“Let the redeemed of the LORD tell their story-“ Psalm 107:2 NIV
“OK,” I motioned for my eight-year-old, “hop on.”
In the midst of a Spring that just won’t spring, I trekked through our over-saturated backyard in my rain boots with my daughter on my back. Emergency trips for X-rays never happen at convenient times, and so it seemed mildly appropriate the car was parked in the backyard while our street was being re-paved.
It’s easy to talk about God when things are great. To reflect His presence in our lives it’s rolling along at a nice clip. When the new road is freshly paved and void of bumps threatening to pop tires or spill coffee. We sing praises when the sun shines and the flowers bloom before the first day of summer, but much less when the old road is broken up and blocking our driveway.
How do we speak of God when the days are gray and we don’t feel very cheery? Deuteronomy 6:5-9 says “Love the LORD your God with all your heart and with all your soul and with all your strength. These commandments that I give you today are to be on your hearts. Impress them on your children. Talk about them when you sit at home and when you walk along the road, when you lie down and when you get up. Tie them as symbols on your hands and bind them on your foreheads. Write them on the door frames of your houses and on your gates.” NIV
God doesn’t move or change with the weather or the roadwork. Through it all, He remains.
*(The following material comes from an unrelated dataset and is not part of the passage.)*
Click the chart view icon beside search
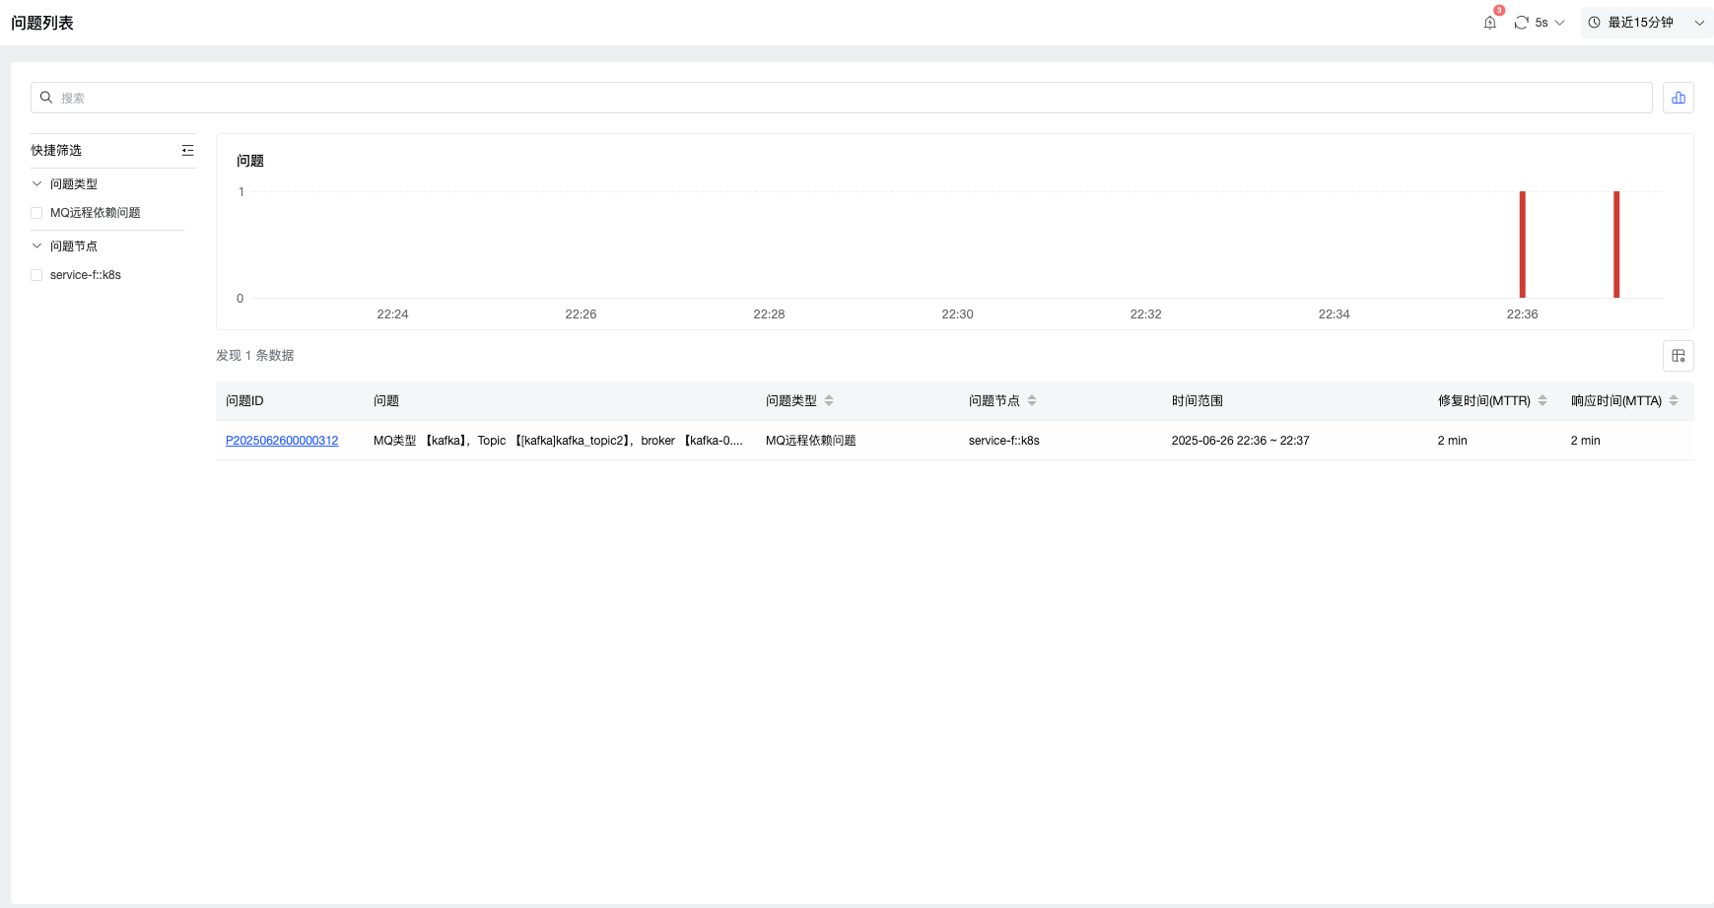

When we are gray, ugly and broken-up, He loves us the same. So, on ugly broken days, when we have to carry our kids across the muddy lawn …we speak of God.
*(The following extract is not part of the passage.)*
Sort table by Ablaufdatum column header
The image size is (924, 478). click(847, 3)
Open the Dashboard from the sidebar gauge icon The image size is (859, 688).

“Let me pray over it,” I said as I attached an icepack to her blue-green foot. We prayed, and then started to laugh. All the way to the car, sitting in the waiting room watching funny videos, and when her sock came off to reveal a regularly colored foot. Little Lo didn’t want to be pushed in a wheel chair to the X-ray room …so she rolled herself there like she’d just made the wheel chair grand prix. And we continued to laugh. The situation wasn’t funny -she had a dance competition in literal days and could put no weight on her foot. But she has God-given gift to see hard situations through a heavenly perspective.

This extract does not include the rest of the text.